Detecting the encoding of a byte string is one thing, but the next step is to actually decode it into a Unicode string. Resiliparse provides ~.parse.encoding.bytes_to_str
, which does exactly that.
The function takes the raw byte string and a desired encoding name and tries to decode it into a Python Unicode string. If the decoding fails (due to undecodable characters), it will try to fall back to UTF-8 and Windows-1252. If both fallbacks fail as well, the string will be decoded with the originally intended encoding and invalid characters will either be skipped or replaced with a suitable replacement character (controllable via the errors
parameter, which accepts the same values as Python's str.decode()
).
from resiliparse.parse.encoding import detect_encoding, bytes_to_str
bytestr = b'\xc3\x9cbung macht den Meister'
decoded = bytes_to_str(bytestr, detect_encoding(bytestr)) # 'Übung macht den Meister'
Of course a simple bytestr.decode()
would be sufficient for such a trivial example, but sometimes, the supplied encoding is inaccurate or the string turns out to contain mixed or broken encodings. In that case there is no other option than to try multiple encodings and to ignore any errors if all of them fail. The default fallback encodings for this situation (UTF-8 and Windows-1252) can be overridden with the fallback_encodings
parameter.
Warning
When setting custom fallback encodings, keep in mind that single-byte encodings without undefined codepoints (such as IANA ISO-8859-1) will never fail, so it does not make sense to have more than one of those in the fallback list.
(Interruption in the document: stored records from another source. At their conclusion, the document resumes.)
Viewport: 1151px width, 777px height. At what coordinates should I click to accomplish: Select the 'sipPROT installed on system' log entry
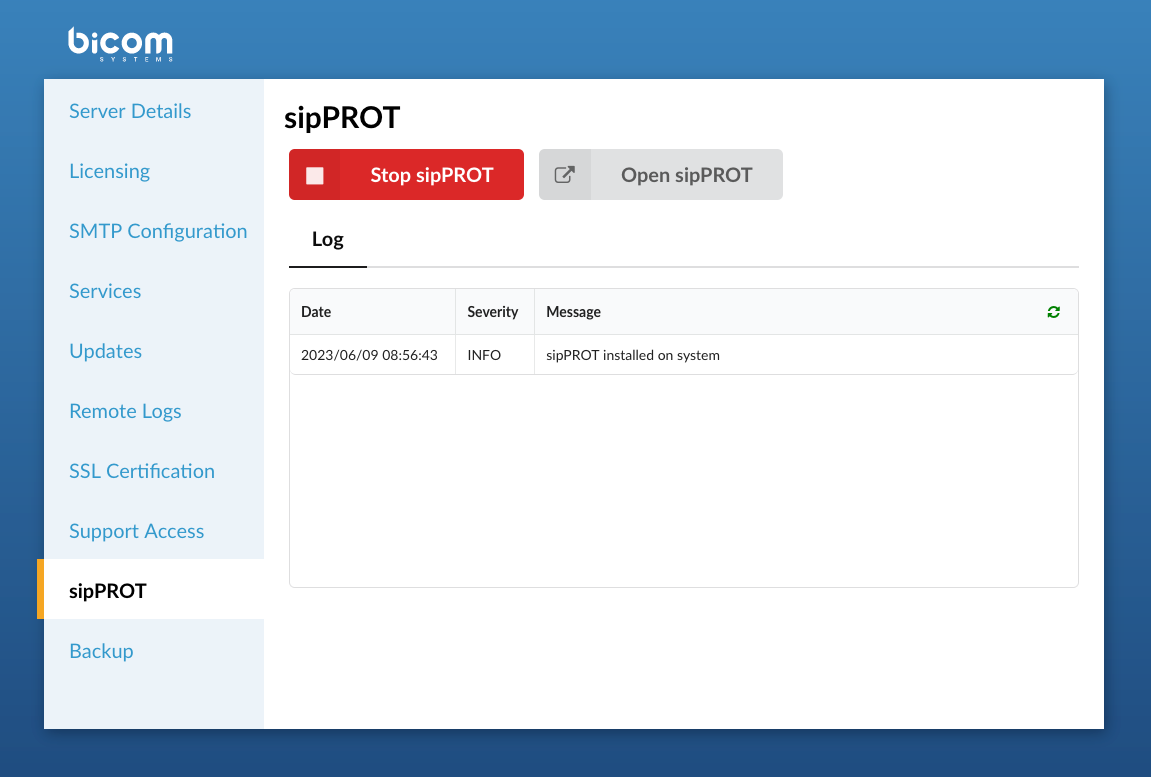click(x=632, y=355)

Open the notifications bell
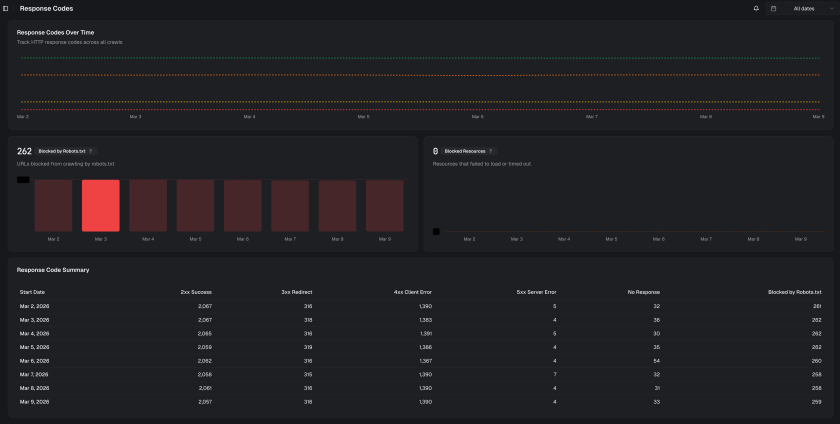point(756,8)
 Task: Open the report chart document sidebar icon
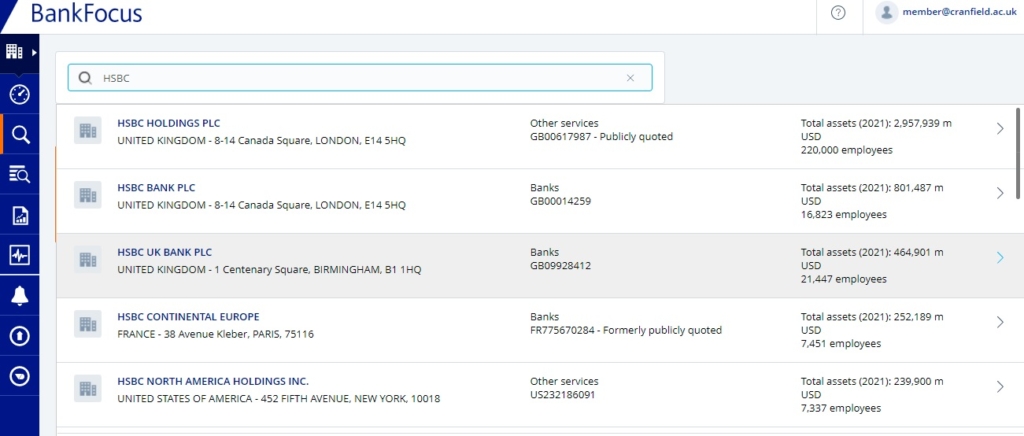(x=19, y=215)
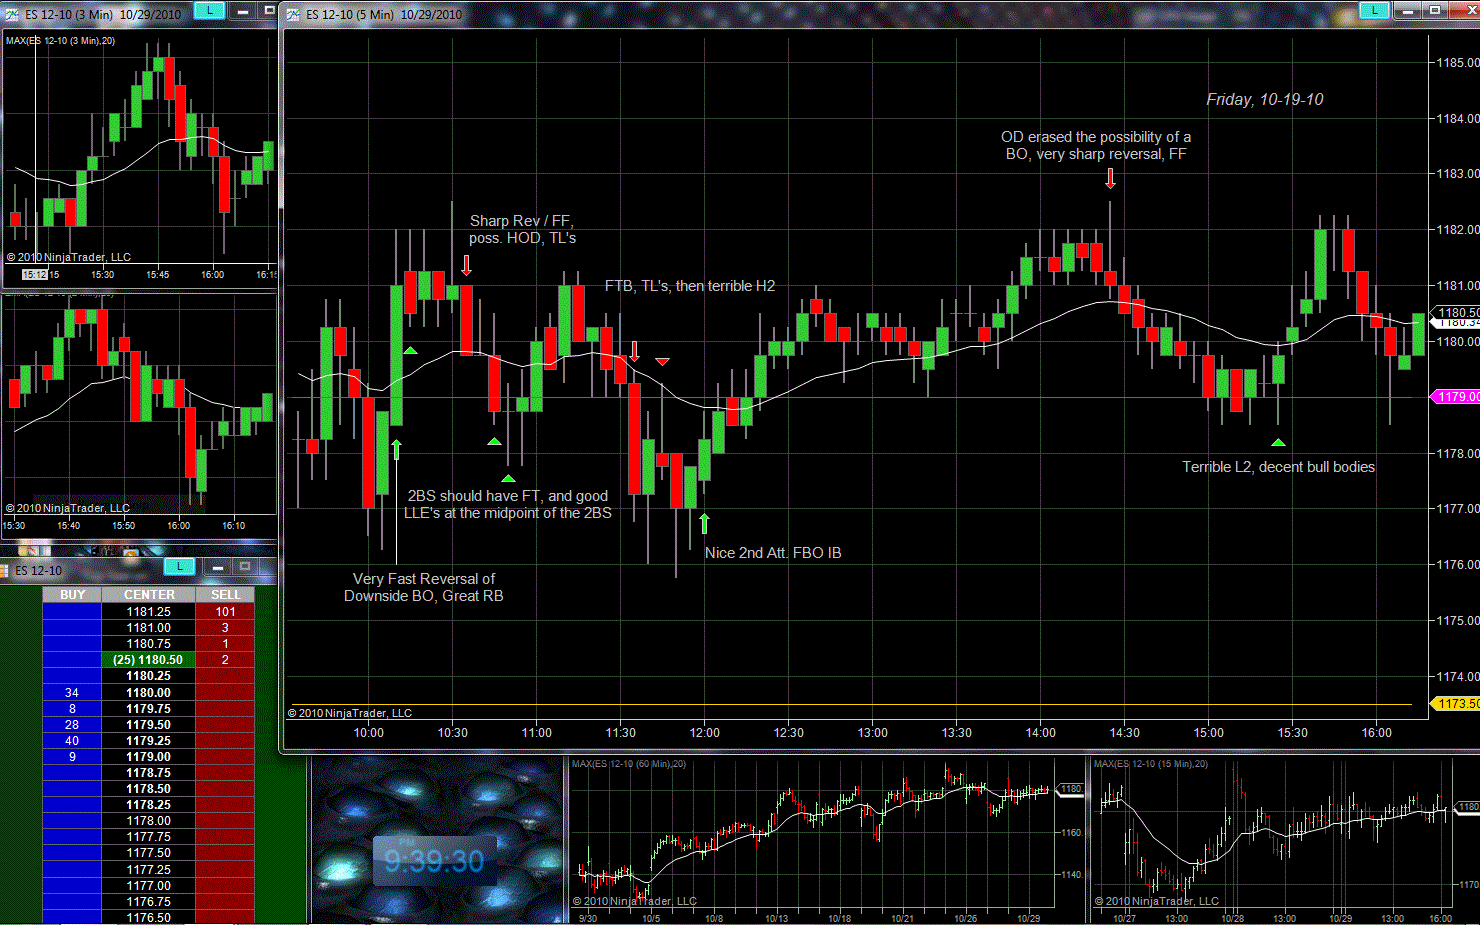Click the highlighted (25) 1180.50 price cell

[148, 660]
In fact, even very dense encodings such as Windows-1252 are very unlikely to ever fail.
~.parse.encoding.bytes_to_str
also ensures that the resulting string can be re-encoded as UTF-8 without errors, which is not always the case when doing a simple str.encode()
:
from resiliparse.parse.encoding import bytes_to_str
# This will produce the unencodable string 'ઉ\udd7a笞':
unencodeable = b'+Condensed'.decode('utf-7', errors='ignore')
# OK, but somewhat broken: b'+Condense-'
unencodeable.encode('utf-7')
# Error: UnicodeEncodeError: 'utf-8' codec can't encode character '\udd7a' in position 1: surrogates not allowed
unencodeable.encode()
With ~.parse.encoding.bytes_to_str
, these issues can be avoided:
# Produces '+Condensed', because UTF-8 fallback can decode the string without errors
bytes_to_str(b'+Condensed', 'utf-7')
# But even without fallbacks, we get 'ઉ笞', which can at least be re-encoded as UTF-8
bytes_to_str(b'+Condensed', 'utf-7', fallback_encodings=[])
Resiliparse has a very simple and fast MIME type detector for detecting common internet MIME types based on their initial magic byte signatures and the ratio of unprintable bytes:
from resiliparse.parse.encoding import detect_mime
print(detect_mime(b'%PDF-1.5\n%\xd0\xd4\xc5\xd8')) # application/pdf
print(detect_mime(b'Hello world')) # text/plain
print(detect_mime(b'Hello \x00\x0f\x00world')) # application/octet-stream
The Resiliparse MIME type detector is very basic and should be used only as a quick check to determine if a byte string looks roughly like the MIME type you expect. If you need more accurate MIME type detection, you should resort to other libraries, such as Apache Tika.